Would appreciate advice from those members experienced in options (Wayne, Sir Osis etc)

Suppose i had X amount of cash that i was waiting for a stock to fall to a certain price (Y). According to my reading i could in theory sell a put on that stock and if it gets to price Y i have to buy X dollars worth, if it doesn't i make a premium on it. Since i already have the cash and am waiting for a price anyway, i might as well make a premium on it right?

1. Is the above correct
2. Where do i get a list of Aus stocks that currently have options written over them?
3. What broker is the best for a small time trader like myself to trade options?
4. What else should i be aware of?

Thanks


----------



## sinner (19 January 2012)

prawn_86 said:


> Would appreciate advice from those members experienced in options (Wayne, Sir Osis etc)
> 
> Suppose i had X amount of cash that i was waiting for a stock to fall to a certain price (Y). According to my reading i could in theory sell a put on that stock and if it gets to price Y i have to buy X dollars worth, if it doesn't i make a premium on it. Since i already have the cash and am waiting for a price anyway, i might as well make a premium on it right?
> 
> ...




I guess I am not the expert you are looking for, but I did suggest this exact trading strategy to robusta in his "Leveraged fundamentals" thread.

1. Yes
2. That isn't a very long list, you can assume it's something like the ASX30 + options on the cash XJO.
3. I would go with Interactive Brokers (to keep transaction costs as low as possible) and transfer the holdings to your regular broker if you get assigned.
4. Option greeks. Especially vega in the case of selling equity puts.


----------



## cutz (19 January 2012)

prawn_86 said:


> Would appreciate advice from those members experienced in options (Wayne, Sir Osis etc)
> 
> Suppose i had X amount of cash that i was waiting for a stock to fall to a certain price (Y). According to my reading i could in theory sell a put on that stock and if it gets to price Y i have to buy X dollars worth, if it doesn't i make a premium on it. Since i already have the cash and am waiting for a price anyway, i might as well make a premium on it right?
> 
> ...




1. Yeah something like that.
2. The Fin Review has a handy daily options section.
3. Who are you with ATM ? There could be pros and cons which need to be weighed up.
4. Assignment brokerage if using an aussie retail broker, 
    Wide spreads on thinly traded series, try to avoid these.


----------



## wayneL (20 January 2012)

4/ For you to be assigned the shares the option buyer must exercise. Buyer won't do so unless there is a financial benefit, so it doesn't mean you will be assigned just because the strike price is touched.

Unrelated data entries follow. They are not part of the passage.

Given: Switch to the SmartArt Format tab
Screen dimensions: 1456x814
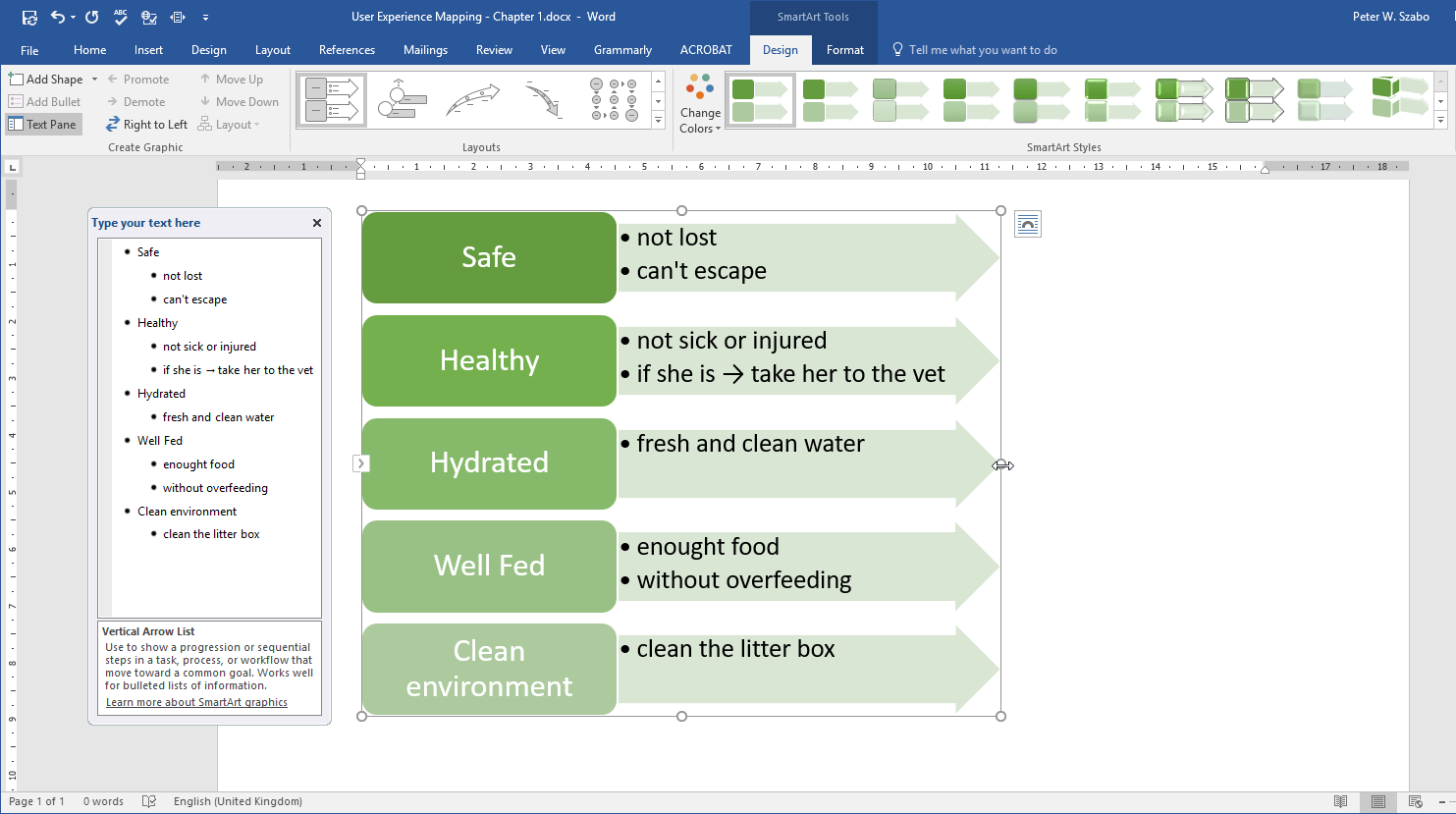Looking at the screenshot, I should [844, 50].
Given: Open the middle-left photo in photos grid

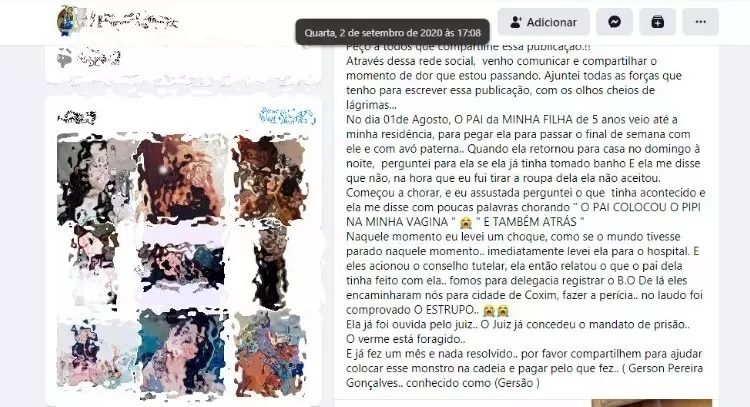Looking at the screenshot, I should point(95,266).
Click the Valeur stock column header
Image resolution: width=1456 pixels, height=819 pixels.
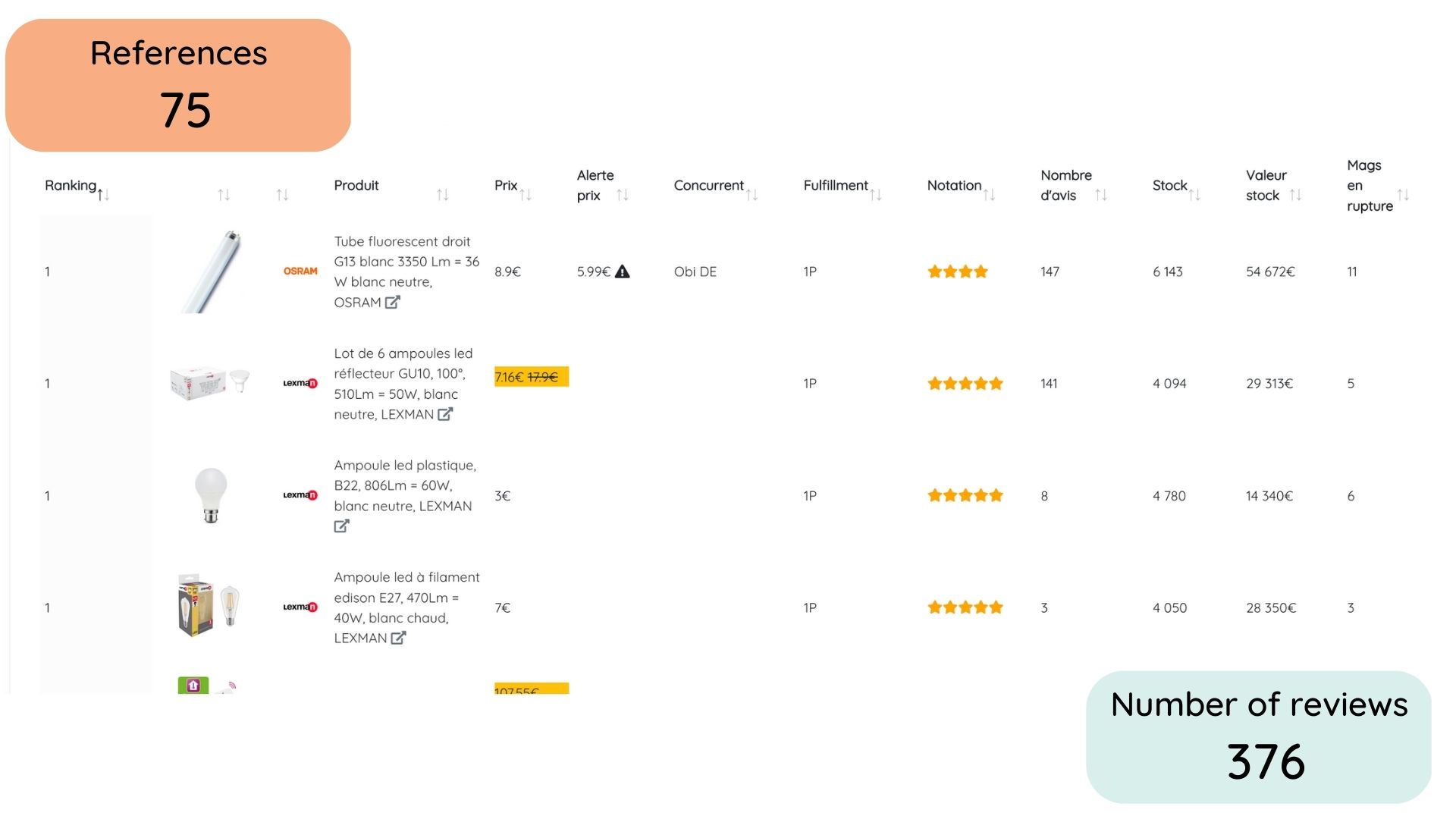pyautogui.click(x=1266, y=185)
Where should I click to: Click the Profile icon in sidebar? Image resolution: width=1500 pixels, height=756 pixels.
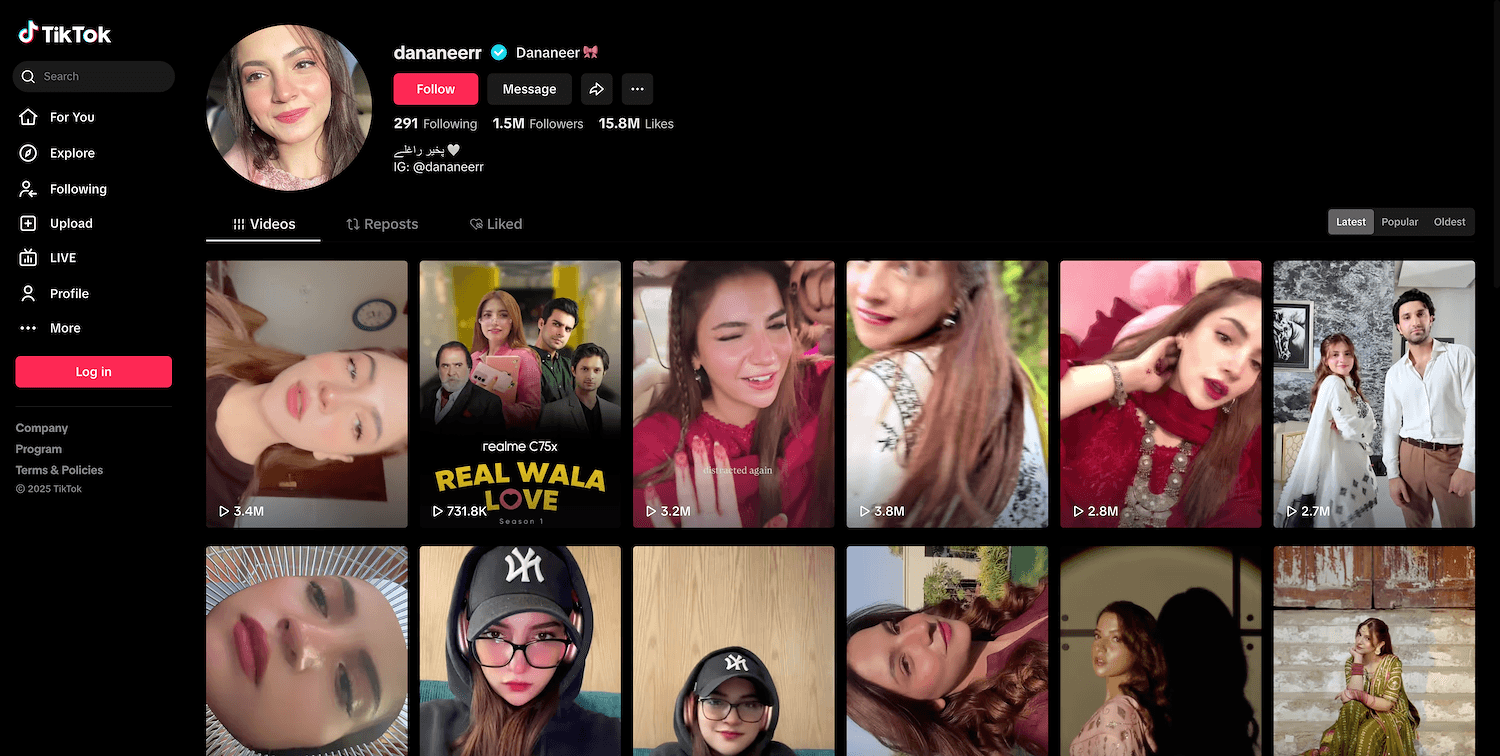[x=29, y=293]
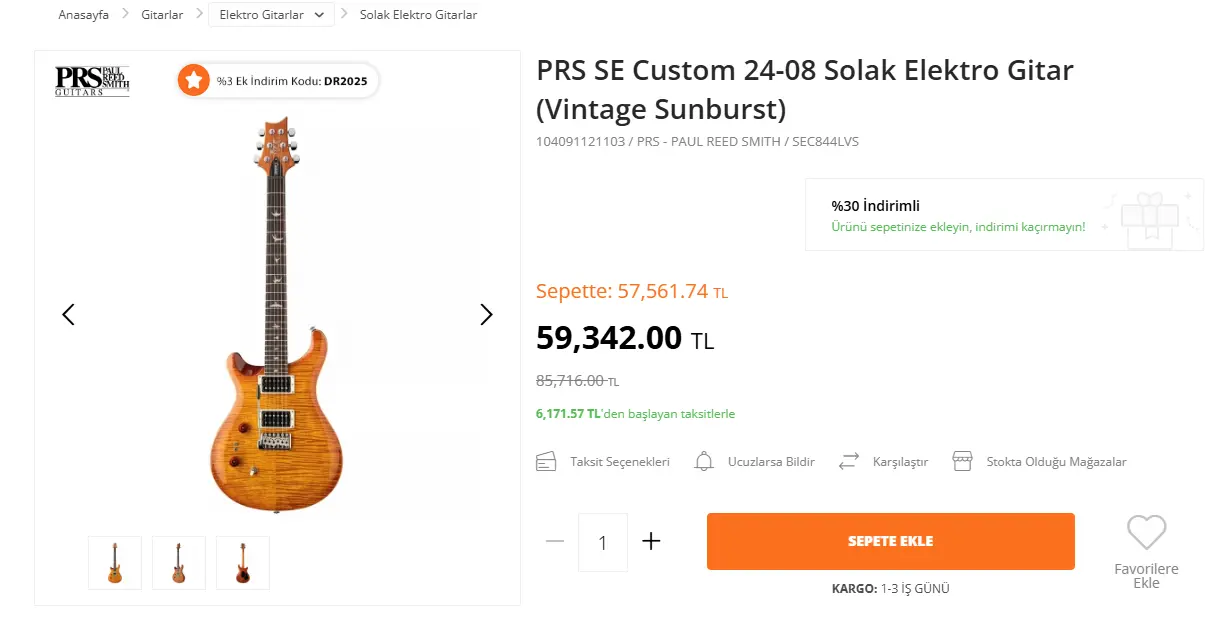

Assignment is unlikely unless:

a/ Option is 'in the money' at expiry, or

b/ before expiry if the cost of carrying the shares (essentially interest forgone on the cash) is greater than the remaining extrinsic value. 

For instance if the stock price hits the strike price some time before expiry, but then rises above strike price again before expiry, and extrinsic value always remained above cost of carry, you would unlikely be assigned.

IOW it doesn't act like a buy stop.


----------